Work order 1:
Using the capacity planning guide below, decide whether each statement agrees with it: answer yes or no and quote the words from the guide that decide it. (a) Hardware for on-premise AI can take 8 to 16 weeks to arrive. (b) The workload inventory should include only workloads already running on premise. (c) Oversizing leaves expensive compute sitting idle.
Work order 2:
Answer these questions from the capacity planning guide below, matching the letters in your answers.
(a) What does the guide call the most expensive mistake in on-premise AI?
(b) Which four kinds of requirements does its summary say it covers?
(c) How far ahead should planned workloads be counted in the inventory?
Work order 3:
Write the next part of the capacity planning guide below, picking up after its last sentence.

Back to blog
    Enterprise AI Capacity Planning: How to Size Your On-Premise Infrastructure
    capacity-planningon-premiseenterprise-aiai-infrastructuregpusegment:enterprise

    Enterprise AI Capacity Planning: How to Size Your On-Premise Infrastructure

    A step-by-step technical guide for sizing on-premise AI infrastructure. Covers compute, storage, network, and power requirements with a sizing worksheet and common planning mistakes to avoid.

    EErtas Team·

    The most expensive mistake in on-premise AI is buying the wrong hardware. Oversizing means hundreds of thousands of dollars of idle compute. Undersizing means performance bottlenecks that undermine the business case for on-premise in the first place. And unlike cloud, you can't resize a GPU cluster with a configuration change — you're ordering hardware with 8-16 week lead times.

    This guide walks through a structured capacity planning process: inventory your workloads, calculate compute requirements, factor storage and networking, and plan for growth. The goal is a specific, defensible hardware recommendation — not a vague "buy some GPUs."

    Step 1: Inventory Your AI Workloads

    Before selecting any hardware, build a complete inventory of every AI workload that will run on your on-premise infrastructure. This includes workloads running today (even if they're in the cloud) and workloads planned within the next 18 months.

Information:
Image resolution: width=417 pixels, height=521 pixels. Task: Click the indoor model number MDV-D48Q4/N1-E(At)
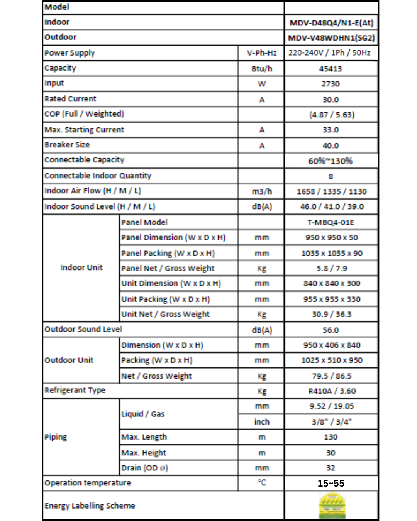[x=331, y=23]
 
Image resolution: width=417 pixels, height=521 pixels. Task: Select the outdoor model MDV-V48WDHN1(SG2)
[x=331, y=38]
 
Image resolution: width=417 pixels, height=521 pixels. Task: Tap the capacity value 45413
[x=331, y=69]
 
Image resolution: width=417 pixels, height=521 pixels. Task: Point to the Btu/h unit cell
[x=261, y=69]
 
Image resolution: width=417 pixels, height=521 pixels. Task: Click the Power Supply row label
[x=70, y=53]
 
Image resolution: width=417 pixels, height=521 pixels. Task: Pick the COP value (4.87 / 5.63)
[x=331, y=115]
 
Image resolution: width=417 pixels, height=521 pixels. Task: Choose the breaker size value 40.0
[x=331, y=145]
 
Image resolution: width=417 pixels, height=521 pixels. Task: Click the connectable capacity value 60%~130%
[x=330, y=161]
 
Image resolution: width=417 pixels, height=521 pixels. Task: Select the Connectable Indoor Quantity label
[x=98, y=176]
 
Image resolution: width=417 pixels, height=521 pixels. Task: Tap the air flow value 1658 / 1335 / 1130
[x=331, y=191]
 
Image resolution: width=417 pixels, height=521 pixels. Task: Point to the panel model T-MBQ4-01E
[x=331, y=222]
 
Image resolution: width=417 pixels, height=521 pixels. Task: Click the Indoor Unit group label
[x=81, y=267]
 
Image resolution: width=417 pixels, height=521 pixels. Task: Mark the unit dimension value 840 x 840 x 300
[x=331, y=283]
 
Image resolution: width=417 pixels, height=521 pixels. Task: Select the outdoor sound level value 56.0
[x=331, y=330]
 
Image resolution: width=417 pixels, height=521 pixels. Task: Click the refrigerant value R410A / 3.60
[x=332, y=391]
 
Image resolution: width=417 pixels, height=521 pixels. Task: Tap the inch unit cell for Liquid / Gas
[x=261, y=422]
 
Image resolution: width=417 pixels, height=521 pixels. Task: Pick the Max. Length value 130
[x=331, y=437]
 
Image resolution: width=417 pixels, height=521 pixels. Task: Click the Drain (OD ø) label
[x=144, y=468]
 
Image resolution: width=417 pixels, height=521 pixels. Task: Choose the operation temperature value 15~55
[x=331, y=483]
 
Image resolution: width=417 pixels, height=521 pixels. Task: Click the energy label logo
[x=332, y=506]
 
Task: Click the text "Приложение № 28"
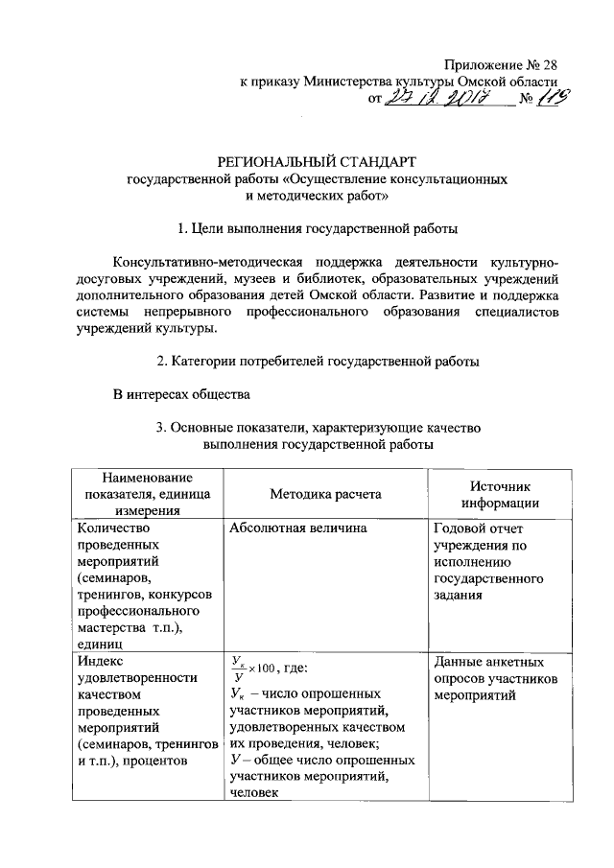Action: point(497,64)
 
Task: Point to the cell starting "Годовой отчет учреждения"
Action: point(488,561)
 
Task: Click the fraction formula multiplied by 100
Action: point(254,666)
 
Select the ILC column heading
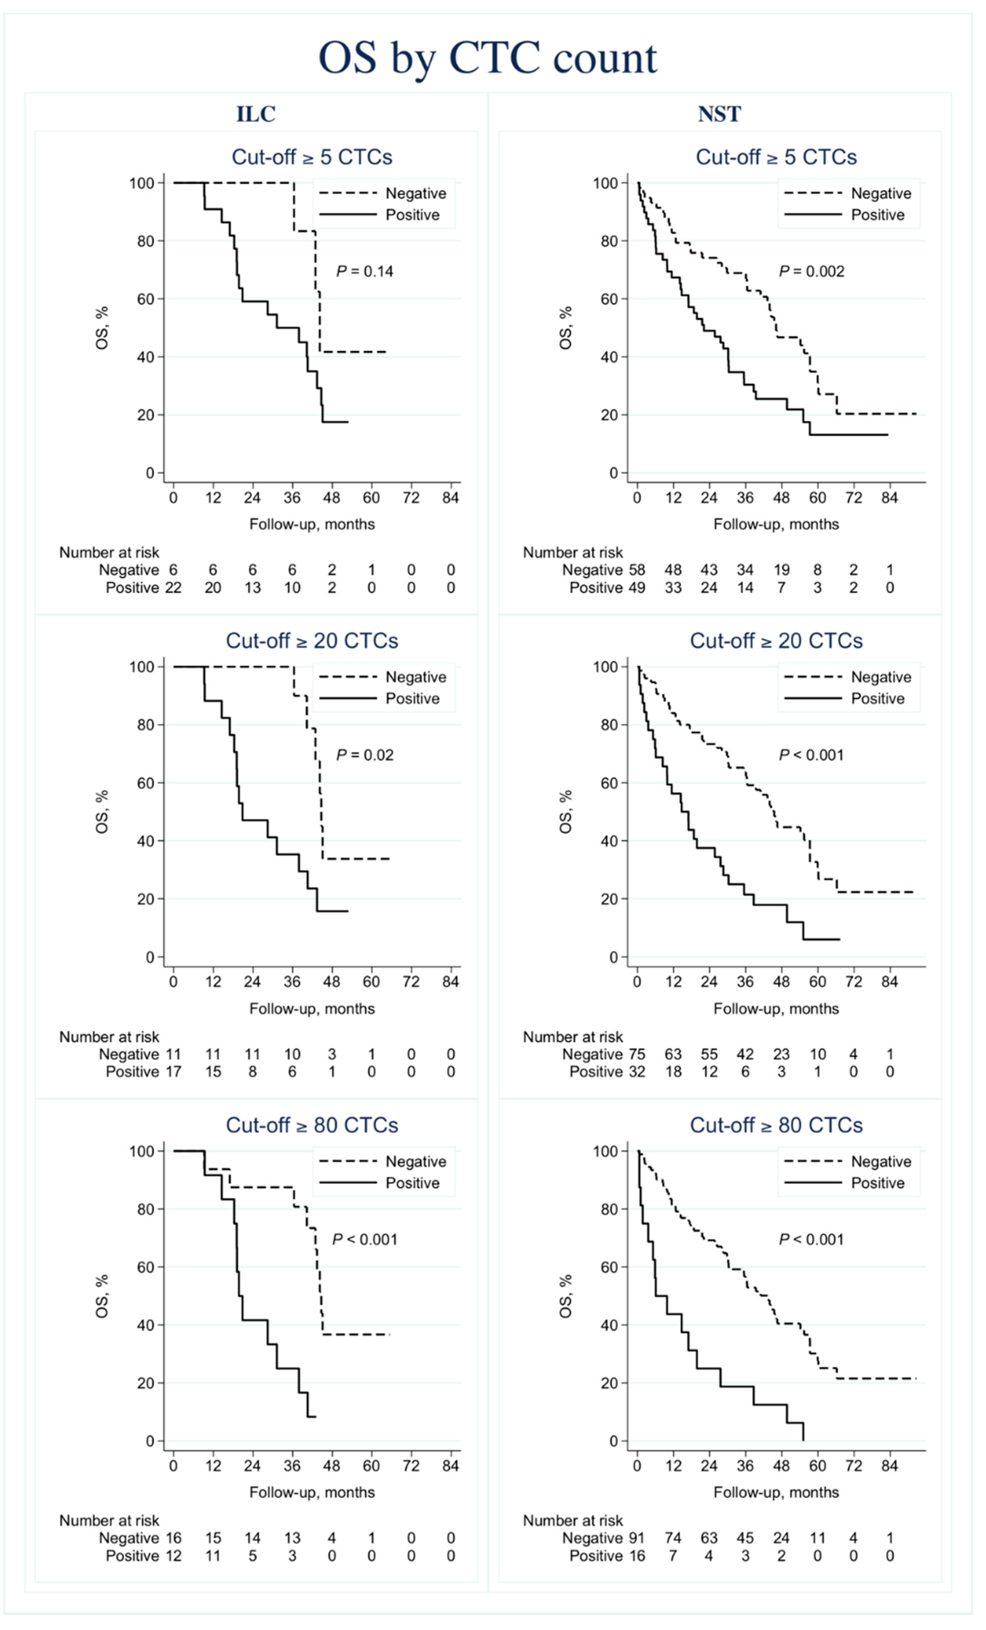[x=256, y=114]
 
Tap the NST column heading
[x=719, y=114]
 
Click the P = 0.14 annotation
[x=364, y=271]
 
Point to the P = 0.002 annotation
[x=812, y=271]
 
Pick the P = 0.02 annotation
[x=364, y=755]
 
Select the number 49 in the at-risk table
[x=637, y=587]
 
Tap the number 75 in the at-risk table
[x=637, y=1054]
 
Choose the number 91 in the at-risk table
[x=637, y=1538]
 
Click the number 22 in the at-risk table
[x=173, y=587]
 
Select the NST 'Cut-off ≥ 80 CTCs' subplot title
[x=776, y=1125]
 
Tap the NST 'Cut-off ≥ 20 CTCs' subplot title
[x=776, y=641]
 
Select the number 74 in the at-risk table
[x=673, y=1538]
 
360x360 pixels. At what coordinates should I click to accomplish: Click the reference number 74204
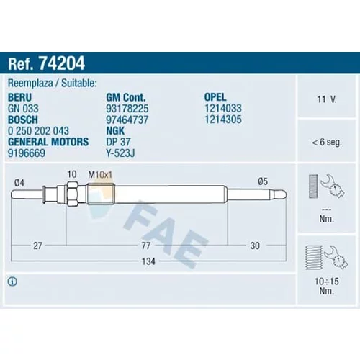coord(62,63)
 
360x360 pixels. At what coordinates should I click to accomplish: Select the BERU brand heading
coord(19,97)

Task output 1:
(a) Yes: "you're ordering hardware with 8-16 week lead times."
(b) No: "This includes workloads running today (even if they're in the cloud) and workloads planned within the next 18 months."
(c) Yes: "Oversizing means hundreds of thousands of dollars of idle compute."

Task output 2:
(a) Buying the wrong hardware.
(b) Compute, storage, network, and power.
(c) Within the next 18 months.

Task output 3:
    For each workload, document:

    FieldExample ValueWhy It Matters
    Workload NameCustomer Support ChatbotIdentification
    TypeInferenceDetermines GPU utilization pattern
    ModelLlama 3.1 14B (Q4 quantized)Determines VRAM and compute needs
    Requests/Day50,000 queriesDetermines throughput requirements
    Peak QPS15 queries/secondDetermines concurrent GPU instances
    Avg. Input Tokens800 tokensAffects latency and throughput
    Avg. Output Tokens400 tokensAffects latency and throughput
    Latency Requirement<3 seconds to first tokenDetermines GPU class needed
    Data SensitivityHigh (contains customer PII)Confirms on-prem requirement
    Availability Requirement99.9% (8.7 hours downtime/year)Determines redundancy needs
    Growth Projection2x in 12 monthsDetermines headroom

    Build this inventory as a spreadsheet. It becomes the foundation for every sizing decision that follows.

    Common gap: Organizations inventory their primary workload but forget supporting workloads. A RAG-based chatbot doesn't just need inference compute — it also needs:

    • Embedding generation for document ingestion (runs on GPU)
    • Reranking model for retrieval (runs on GPU)
    • Vector database (runs on CPU, needs fast storage)
    • Document processing pipeline (mixed CPU/GPU)

    Each of these consumes resources that must be planned for.

    Step 2: Calculate Compute Requirements

    VRAM Sizing

    VRAM (GPU memory) is usually the binding constraint. A model must fit in VRAM to run — there's no graceful degradation, just failure to load.

    Model VRAM requirements by size and quantization:

    Model SizeFP16 (no quantization)INT8INT4 (GPTQ/AWQ)
    7B parameters~14 GB~7 GB~4 GB
    14B parameters~28 GB~14 GB~8 GB
    32B parameters~64 GB~32 GB~18 GB
    70B parameters~140 GB~70 GB~35 GB

    These numbers represent model weights only. At inference time, you also need VRAM for:

    • KV cache: Scales with context length and batch size. For a 14B model with 8K context serving 8 concurrent requests, add ~4-8GB.
    • Activation memory: Typically 1-3GB depending on batch size.
    • Framework overhead: PyTorch, vLLM, or TensorRT-LLM each add 1-2GB of baseline memory.

    Rule of thumb: Reserve 30-40% VRAM headroom beyond the model weight size. A 14B INT4 model that needs 8GB of weight storage should be planned for 11-12GB total VRAM usage.

    Throughput Sizing

    Calculate how many GPU instances you need to serve your target queries per second (QPS):

    1. Measure single-instance throughput. For a 14B INT4 model on an L40S, expect approximately 70-110 tokens/second per GPU. With an average output of 400 tokens, that's roughly 0.17-0.28 requests/second per GPU.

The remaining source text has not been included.